One by one they arrived, with models as diverse as a 411 Bluebird wagon to a Toyota 2000GT. Planted in prime real estate among motorheads, we had short conversations between the waves coming back. All conversations ended with “きた!”, which roughly translates to “Here they come!”
Memorable returnees were the number 34 and 50 Hino Contessa Coupes (1965 and 1967, respectively) that looked to be lowered and on rails as they cornered hard into the compound. Their presence prompted a quick search on used car sites, which turned up one for sale with a price of “ASK”. Sigh, looks like admiration will have to be done from afar.

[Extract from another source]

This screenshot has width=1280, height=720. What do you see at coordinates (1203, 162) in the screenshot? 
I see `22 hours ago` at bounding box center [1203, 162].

Seeing some of these classics juxtaposed in a modern setting provided a surprising sense of scale. I mean, look at the size of the Prius in the background compared to a 1970 Isuzu Bellett 1600GTR!
We always get a kick out of seeing the Subaru R2 kei car, especially in motion and especially when it’s a 1970 SS edition.
The beautiful weather following recent snows brought out the soft-tops, including a Mitsubishi-built Jeep, Honda S600, Daihatsu Compagno and the most desirable of the Fairlady Roadsters, a 1967 low-windshield 2000.
Though the event was meant to showcase stock machines as they would be shown in a a museum, a few with period modifications did make the cut, including a TE27 on gold Watanabes, a brilliant B110 Sunny GX on Focus Racing wheels, and a lowered CSP311 Silvia.
Rarely seen and beautifully preserved coupes, including a Mazda Familia 1000 and a 1979 MX41, were all part of the procession.
One immensely rare car was the Griffon — or “Flying Pegasus” if you are a fan of Mobil 1 advertising — was also out for a stroll. Built on a 1965 Honda S600 platform, builder Masao Watanabe created the initial model on commission from Mobil 1 in 1970. That later expanded to, depending on the source, five to ten examples by 1975 under the name Carrozzeria Watanabe.
Drivers were in high spirits as they took to the final corners with a display of free-revving engines and unapologetic puffs of exhaust.
All were greeted by two posh period-correct ladies waving a checkered flag, as they took their spots on the museum grounds. Though it was time to leave, we were reminded that what makes the Classic Car Festival so great is that it brings out classics normal folks don’t typically get to see, and puts them front and center in one of Tokyo’s busiest public parks. The tour through the city does even more to bring classics to the people, and even those who didn’t come to Meiji Jingu Gaien specifically to see cars can’t help but be delighted.